Smurf said:
Yes, that's what I thought you would say. What, exactly, has changed that's made you decide no?
If I should point to a single thing, it is the shock I've felt that the US government evidently doesn't understand the most elementary facts about the political systems in the Middle-East (as exposed in the Iraq invasion).
It is an elementary fact that clans have still extremely strong positions in middle Eastern societies, and that the central government of a Middle Eastern country has just about nothing to do with the centralistic governments of the West (including US).
That is, in for example Iraq (and Saudi-Arabia) it is (or was) recognized that the big men locally would essentially appoint most officials, and "interpret" central edicts and give them a local flavour.
The small men locally will first and foremost try to ally themselves with a big man, rather than involve themselves with the "government".
Now, Saddam Hussein certainly did his best to gain overall control in the Iraqi society, but that would often be by playing rivalling big men against each other, rather than sending his own trusted folk into a region he was less familiar with, or didn't matter too much.
The big men on their hand would be involved in endless power games where they alternated between trying to curry favour from a bigger man (the biggest being..S.H.) or try to keep some private space where they themselves were dominant.

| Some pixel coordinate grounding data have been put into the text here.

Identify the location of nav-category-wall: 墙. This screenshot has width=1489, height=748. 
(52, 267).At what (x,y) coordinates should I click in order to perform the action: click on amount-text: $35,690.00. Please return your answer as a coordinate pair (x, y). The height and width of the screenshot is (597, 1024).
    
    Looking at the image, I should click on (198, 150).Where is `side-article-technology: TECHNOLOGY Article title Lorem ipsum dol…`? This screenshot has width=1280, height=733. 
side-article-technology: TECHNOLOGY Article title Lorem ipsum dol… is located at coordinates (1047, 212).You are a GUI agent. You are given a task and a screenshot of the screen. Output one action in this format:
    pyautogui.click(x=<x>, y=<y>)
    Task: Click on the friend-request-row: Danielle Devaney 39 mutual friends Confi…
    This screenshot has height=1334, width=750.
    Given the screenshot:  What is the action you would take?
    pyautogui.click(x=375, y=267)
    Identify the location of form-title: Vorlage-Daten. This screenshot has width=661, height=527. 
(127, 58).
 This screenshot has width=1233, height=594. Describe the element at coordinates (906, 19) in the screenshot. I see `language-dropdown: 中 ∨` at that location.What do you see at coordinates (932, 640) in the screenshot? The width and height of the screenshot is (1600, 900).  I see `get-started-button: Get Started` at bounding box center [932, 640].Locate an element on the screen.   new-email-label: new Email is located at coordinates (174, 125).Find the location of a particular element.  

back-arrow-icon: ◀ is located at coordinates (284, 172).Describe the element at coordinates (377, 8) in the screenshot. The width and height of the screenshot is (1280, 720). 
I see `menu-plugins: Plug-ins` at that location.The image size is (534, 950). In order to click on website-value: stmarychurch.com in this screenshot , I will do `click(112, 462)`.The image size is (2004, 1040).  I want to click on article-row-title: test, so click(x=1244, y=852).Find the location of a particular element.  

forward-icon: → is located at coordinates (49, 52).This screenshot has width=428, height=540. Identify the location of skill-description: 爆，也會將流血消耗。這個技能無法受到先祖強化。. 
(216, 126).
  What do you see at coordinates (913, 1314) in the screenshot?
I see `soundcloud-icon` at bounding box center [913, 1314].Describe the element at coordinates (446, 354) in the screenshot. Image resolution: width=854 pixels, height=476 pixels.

That is, S.H.'s dictatorship was never a centralistic dictatorship as that in, say, DDR.
Now, the Americans ought to have known from day 1 that if they were to create a STABLE society afterwards, the most efficient way to do so would have been to curry favour among the segment of big men throughout the country (many of whom are neither Baathists or Muslim fanatics) and get a sufficient number of them as backers.
What did they do instead?
They set up a centralistic, Western type of government in Baghdad and assumed that the local chiefs and sheiks wouldn't be mortally insulted at being deprived their hereditary rights of local government!
That is, to most Iraqi, the centralistic puppet government is felt as something totally alien, they've been used to a life lived out mostly on the local level (with a vague fear of big Daddy S.H. sitting in Baghdad possibly watching them).
In effect, therefore, US showed that they really can't conceive of any other type of a society than a US with a bad president.
And for that reason alone, the US regime cannot be regarded as a competent player in international politics any longer.